WORK TO BE COMPLETED ::
Should a line below contain the word "rectangle", report it.

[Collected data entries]
>>

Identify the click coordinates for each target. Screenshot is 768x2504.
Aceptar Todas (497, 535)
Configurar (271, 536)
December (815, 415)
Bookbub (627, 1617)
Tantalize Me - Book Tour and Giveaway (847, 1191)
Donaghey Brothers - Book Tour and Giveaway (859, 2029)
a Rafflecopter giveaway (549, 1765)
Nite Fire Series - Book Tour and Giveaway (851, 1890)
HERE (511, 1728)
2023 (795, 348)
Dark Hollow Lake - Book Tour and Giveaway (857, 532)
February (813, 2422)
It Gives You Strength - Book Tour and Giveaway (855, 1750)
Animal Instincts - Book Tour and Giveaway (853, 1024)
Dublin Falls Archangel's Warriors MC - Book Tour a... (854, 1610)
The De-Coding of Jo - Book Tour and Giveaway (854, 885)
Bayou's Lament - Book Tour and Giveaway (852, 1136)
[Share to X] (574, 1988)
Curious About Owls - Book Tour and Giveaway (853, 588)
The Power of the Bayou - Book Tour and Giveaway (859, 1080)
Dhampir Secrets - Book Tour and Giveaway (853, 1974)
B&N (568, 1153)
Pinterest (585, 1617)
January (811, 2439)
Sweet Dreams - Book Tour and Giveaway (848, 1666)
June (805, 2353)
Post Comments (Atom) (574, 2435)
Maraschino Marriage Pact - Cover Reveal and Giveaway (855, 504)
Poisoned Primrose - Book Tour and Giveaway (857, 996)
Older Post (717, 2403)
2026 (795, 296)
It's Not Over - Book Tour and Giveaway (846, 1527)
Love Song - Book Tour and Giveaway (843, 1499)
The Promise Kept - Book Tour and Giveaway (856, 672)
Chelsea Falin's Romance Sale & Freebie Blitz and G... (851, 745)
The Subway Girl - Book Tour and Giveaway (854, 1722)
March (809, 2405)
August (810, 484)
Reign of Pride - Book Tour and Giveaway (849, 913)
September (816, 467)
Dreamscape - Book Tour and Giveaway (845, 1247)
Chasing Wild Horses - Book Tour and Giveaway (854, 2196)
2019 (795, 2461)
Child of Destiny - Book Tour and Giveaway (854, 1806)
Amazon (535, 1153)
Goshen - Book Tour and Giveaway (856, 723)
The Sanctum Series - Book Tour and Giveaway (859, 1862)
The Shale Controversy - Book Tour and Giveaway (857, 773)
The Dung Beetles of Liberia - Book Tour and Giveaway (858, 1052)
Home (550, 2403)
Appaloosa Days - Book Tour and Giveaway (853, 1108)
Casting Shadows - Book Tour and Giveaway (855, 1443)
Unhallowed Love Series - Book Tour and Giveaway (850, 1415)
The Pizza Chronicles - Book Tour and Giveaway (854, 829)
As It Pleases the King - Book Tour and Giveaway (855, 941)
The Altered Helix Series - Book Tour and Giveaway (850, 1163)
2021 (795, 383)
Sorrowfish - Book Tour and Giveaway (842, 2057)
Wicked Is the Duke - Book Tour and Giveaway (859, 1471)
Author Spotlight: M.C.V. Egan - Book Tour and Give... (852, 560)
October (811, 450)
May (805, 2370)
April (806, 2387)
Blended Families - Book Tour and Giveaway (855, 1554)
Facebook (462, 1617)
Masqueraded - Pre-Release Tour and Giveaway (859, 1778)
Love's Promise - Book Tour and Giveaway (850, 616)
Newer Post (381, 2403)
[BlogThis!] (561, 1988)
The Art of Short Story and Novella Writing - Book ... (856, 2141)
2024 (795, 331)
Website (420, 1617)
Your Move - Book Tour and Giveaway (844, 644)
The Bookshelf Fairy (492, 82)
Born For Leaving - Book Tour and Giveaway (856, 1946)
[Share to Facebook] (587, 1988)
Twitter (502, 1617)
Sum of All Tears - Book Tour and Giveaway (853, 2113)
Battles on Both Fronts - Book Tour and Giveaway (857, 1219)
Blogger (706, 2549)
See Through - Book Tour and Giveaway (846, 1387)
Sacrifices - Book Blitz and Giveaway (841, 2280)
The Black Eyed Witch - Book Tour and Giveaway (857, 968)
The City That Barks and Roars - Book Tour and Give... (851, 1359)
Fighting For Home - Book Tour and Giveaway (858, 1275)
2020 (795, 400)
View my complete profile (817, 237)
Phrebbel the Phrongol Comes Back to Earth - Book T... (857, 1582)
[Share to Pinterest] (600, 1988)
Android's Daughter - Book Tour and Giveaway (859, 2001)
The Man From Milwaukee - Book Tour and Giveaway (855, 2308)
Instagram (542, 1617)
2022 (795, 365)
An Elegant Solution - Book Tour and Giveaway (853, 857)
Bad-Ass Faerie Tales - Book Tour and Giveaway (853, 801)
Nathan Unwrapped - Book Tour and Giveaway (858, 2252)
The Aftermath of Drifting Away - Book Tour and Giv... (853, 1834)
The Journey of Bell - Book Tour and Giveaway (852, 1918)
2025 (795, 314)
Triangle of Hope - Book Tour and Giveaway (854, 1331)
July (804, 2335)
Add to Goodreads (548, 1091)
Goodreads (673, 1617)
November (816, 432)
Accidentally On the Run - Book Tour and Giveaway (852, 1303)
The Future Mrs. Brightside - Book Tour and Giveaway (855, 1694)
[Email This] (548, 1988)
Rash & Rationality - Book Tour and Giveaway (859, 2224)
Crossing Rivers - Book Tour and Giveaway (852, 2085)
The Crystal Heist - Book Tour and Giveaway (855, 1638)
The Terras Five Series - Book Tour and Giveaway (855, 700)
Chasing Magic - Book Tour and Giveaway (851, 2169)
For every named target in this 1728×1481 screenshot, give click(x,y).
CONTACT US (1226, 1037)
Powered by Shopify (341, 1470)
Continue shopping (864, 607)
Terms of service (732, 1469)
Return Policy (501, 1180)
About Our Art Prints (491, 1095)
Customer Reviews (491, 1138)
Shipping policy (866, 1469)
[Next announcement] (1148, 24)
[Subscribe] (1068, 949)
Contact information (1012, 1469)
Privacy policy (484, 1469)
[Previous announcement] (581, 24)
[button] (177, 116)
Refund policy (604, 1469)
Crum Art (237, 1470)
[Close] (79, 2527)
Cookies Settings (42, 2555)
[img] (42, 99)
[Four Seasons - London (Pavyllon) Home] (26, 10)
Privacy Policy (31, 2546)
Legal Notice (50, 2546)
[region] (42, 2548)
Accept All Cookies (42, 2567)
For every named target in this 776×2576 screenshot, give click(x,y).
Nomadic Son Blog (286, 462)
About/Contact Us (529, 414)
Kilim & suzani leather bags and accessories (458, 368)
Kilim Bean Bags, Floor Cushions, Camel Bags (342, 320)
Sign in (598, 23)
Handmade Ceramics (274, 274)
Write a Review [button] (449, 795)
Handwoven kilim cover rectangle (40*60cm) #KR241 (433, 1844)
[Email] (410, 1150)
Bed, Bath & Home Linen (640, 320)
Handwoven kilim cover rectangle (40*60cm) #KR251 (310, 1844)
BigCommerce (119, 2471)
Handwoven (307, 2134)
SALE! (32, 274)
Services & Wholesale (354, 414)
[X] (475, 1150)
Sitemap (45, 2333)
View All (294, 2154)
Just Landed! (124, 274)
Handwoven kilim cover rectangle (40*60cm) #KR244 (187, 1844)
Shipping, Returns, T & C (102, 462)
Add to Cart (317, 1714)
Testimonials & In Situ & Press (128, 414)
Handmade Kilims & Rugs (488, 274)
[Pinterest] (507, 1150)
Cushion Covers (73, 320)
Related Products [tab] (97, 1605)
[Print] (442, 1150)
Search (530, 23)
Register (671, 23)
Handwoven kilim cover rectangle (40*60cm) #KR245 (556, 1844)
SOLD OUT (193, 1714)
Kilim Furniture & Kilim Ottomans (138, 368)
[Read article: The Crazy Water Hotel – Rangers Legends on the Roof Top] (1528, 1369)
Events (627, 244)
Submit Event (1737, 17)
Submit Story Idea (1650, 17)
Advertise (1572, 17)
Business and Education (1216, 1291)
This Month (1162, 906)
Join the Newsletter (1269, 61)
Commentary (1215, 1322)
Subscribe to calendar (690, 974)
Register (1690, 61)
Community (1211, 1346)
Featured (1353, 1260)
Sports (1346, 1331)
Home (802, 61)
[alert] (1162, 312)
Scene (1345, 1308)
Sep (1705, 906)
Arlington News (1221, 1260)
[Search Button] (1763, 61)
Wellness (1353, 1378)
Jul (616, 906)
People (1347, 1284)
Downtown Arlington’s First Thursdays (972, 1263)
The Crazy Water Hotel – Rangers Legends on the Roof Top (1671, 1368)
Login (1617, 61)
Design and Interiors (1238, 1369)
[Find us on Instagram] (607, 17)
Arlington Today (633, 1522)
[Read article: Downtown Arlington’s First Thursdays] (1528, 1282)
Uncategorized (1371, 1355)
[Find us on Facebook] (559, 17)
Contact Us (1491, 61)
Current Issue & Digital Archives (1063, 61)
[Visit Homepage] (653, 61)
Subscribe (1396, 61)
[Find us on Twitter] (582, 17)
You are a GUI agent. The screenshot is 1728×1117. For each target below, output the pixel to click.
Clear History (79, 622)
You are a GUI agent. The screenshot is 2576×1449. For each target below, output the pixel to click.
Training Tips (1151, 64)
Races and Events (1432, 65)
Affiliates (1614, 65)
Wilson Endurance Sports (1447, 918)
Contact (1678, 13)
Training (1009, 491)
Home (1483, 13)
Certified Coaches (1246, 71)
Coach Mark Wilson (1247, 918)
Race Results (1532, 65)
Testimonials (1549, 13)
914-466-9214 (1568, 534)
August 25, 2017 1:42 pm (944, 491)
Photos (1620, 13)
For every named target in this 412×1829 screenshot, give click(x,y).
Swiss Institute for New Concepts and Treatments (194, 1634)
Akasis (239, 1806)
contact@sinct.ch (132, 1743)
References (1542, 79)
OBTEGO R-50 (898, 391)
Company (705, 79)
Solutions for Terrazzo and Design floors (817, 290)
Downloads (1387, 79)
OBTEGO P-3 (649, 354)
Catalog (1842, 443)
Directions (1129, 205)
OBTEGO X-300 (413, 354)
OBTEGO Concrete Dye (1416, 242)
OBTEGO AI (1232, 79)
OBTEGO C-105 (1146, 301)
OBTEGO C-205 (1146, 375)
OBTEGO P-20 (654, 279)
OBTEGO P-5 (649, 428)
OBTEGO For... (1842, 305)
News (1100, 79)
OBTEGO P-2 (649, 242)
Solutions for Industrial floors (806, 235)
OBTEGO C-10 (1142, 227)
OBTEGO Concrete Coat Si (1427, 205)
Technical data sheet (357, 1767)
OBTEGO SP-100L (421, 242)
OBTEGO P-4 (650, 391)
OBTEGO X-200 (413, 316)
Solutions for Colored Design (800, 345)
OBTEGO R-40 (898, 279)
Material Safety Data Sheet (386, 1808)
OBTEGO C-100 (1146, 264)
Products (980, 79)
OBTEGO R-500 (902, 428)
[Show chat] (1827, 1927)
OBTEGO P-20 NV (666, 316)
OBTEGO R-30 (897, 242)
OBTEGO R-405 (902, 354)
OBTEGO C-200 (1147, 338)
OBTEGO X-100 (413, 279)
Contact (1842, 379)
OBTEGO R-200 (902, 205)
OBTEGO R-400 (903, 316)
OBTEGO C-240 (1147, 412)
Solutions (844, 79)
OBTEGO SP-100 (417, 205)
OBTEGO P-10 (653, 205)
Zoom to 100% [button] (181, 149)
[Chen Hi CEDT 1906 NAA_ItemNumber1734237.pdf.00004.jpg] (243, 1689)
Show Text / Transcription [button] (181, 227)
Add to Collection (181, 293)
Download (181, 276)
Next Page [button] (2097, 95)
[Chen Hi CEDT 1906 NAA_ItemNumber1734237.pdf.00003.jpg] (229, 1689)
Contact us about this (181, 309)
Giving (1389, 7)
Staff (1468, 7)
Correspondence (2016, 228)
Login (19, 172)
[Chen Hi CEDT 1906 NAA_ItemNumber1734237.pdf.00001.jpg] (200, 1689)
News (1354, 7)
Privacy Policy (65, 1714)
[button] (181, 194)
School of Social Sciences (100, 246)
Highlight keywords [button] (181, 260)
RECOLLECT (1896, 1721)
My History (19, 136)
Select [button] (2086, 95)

<<

RESULT OF THIS EXERCISE ::
Handwoven kilim cover rectangle (40*60cm) #KR241 (433, 1844)
Handwoven kilim cover rectangle (40*60cm) #KR251 (310, 1844)
Handwoven kilim cover rectangle (40*60cm) #KR244 (187, 1844)
Handwoven kilim cover rectangle (40*60cm) #KR245 (556, 1844)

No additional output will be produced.